There is an option to enable Grafana Alloy on all switches to forward metrics and logs to the configured targets using Prometheus Remote-Write API and Loki API. Metrics includes port speeds, counters, errors, operational status, transceivers, fans, power supplies, temperature sensors, BGP neighbors, LLDP neighbors, and more. Logs include Hedgehog agent logs.

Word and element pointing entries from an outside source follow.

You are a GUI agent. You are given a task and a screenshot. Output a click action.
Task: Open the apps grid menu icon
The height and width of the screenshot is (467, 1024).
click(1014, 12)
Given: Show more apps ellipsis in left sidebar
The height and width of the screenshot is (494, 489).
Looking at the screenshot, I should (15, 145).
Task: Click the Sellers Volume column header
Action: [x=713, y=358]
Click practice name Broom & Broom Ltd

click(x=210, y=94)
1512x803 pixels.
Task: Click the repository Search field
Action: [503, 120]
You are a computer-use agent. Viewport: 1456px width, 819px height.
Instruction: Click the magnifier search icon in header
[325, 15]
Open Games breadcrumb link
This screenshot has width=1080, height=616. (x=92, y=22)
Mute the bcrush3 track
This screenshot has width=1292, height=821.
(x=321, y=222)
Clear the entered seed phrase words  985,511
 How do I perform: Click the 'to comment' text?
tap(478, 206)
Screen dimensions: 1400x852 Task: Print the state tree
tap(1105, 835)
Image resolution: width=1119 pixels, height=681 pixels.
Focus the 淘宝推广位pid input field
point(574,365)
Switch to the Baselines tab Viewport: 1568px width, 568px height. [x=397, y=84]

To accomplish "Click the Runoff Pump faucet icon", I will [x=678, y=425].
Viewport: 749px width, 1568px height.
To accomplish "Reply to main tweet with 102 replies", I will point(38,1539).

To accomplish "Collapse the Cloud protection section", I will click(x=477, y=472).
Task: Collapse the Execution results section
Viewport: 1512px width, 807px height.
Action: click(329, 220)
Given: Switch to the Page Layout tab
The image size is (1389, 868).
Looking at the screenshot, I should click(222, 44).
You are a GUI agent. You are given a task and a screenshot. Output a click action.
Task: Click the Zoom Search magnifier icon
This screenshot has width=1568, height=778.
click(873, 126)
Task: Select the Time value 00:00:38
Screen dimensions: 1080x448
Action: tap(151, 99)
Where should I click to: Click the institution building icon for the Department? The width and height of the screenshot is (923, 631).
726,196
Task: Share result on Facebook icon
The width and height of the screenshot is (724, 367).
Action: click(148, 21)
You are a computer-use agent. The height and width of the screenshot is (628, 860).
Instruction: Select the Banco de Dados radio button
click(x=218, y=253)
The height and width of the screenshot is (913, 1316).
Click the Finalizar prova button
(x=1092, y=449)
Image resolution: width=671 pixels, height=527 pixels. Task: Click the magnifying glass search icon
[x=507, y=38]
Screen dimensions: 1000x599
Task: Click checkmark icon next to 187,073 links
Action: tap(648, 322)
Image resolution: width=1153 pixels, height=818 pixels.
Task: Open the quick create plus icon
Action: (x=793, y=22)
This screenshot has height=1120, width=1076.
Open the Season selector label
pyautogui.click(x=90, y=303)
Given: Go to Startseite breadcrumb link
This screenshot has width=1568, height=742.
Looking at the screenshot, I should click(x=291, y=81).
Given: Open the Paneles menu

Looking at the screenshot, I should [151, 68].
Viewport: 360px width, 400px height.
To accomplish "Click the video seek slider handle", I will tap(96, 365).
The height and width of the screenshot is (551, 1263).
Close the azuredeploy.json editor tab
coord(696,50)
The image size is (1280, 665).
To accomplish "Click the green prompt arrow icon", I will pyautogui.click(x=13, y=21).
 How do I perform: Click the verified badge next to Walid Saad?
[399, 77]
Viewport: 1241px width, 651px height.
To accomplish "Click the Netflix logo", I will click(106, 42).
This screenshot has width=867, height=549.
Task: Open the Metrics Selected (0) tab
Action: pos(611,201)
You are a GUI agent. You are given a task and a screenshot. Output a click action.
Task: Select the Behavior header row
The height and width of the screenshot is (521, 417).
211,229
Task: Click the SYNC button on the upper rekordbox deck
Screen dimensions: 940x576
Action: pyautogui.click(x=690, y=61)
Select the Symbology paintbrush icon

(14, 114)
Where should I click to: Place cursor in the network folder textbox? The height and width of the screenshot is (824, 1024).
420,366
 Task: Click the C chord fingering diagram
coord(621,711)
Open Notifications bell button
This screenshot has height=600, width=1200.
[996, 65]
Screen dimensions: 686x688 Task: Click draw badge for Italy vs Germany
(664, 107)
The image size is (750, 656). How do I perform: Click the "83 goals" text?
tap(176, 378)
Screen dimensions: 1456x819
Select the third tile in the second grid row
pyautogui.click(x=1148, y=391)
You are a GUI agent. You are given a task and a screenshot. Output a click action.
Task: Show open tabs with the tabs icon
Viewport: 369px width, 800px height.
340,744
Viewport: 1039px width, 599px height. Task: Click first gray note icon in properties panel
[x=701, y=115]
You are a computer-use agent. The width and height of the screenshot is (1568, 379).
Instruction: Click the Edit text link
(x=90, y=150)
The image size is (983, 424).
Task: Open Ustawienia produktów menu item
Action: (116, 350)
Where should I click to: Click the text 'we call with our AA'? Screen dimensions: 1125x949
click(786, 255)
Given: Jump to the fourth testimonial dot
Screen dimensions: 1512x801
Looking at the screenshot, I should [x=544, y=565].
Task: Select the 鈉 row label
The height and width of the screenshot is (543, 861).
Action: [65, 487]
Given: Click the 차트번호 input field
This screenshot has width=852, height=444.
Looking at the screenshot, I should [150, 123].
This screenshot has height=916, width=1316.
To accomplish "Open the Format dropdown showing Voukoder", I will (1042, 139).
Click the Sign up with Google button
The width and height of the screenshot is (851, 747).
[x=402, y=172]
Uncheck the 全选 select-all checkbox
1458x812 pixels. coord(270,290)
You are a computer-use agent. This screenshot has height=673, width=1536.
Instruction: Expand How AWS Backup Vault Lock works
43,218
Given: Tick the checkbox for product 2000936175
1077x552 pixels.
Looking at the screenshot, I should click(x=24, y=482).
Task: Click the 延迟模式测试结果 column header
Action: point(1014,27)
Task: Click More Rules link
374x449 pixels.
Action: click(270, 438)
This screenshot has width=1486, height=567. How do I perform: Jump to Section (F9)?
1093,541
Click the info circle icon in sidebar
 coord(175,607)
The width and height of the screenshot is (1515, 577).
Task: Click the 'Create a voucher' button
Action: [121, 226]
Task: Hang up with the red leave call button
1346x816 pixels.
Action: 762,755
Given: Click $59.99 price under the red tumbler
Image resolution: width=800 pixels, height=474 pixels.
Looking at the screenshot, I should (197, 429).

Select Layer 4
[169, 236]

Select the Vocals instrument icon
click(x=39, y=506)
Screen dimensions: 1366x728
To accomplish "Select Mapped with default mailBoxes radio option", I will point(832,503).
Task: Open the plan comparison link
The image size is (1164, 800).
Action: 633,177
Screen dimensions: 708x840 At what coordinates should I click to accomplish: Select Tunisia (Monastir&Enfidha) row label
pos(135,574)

Telemetry can be enabled after installation of the fabric. Open the following YAML file in an editor on the control node. Modify the fields as needed. Logs can be pushed to a Grafana instance at the customer environment, or to Grafana cloud.

telemetry.yaml
spec:
  config:
    fabric:
      defaultAlloyConfig:
        agentScrapeIntervalSeconds: 120
        unixScrapeIntervalSeconds: 120
        unixExporterEnabled: true
        lokiTargets:
          grafana_cloud: # target name, multiple targets can be configured
              basicAuth: # optional
                  password: "<password>"
                  username: "<username>"
              labels: # labels to be added to all logs
                  env: env-1
              url: https://logs-prod-021.grafana.net/loki/api/v1/push
        prometheusTargets:
          grafana_cloud: # target name, multiple targets can be configured
              basicAuth: # optional
                  password: "<password>"
                  username: "<username>"
              labels: # labels to be added to all metrics
                  env: env-1
              sendIntervalSeconds: 120
              url: https://prometheus-prod-36-prod-us-west-0.grafana.net/api/prom/push
        unixExporterCollectors: # list of node-exporter collectors to enable, https://grafana.com/docs/alloy/latest/reference/components/prometheus.exporter.unix/#collectors-list
        - cpu
        - filesystem
        - loadavg
        - meminfo
        collectSyslogEnabled: true # collect /var/log/syslog on switches and forward to the lokiTargets

To enable the telemetry after install use:

kubectl patch -n fab --type merge fabricator/default --patch-file telemetry.yaml

For additional options, see the AlloyConfig struct in Fabric repo.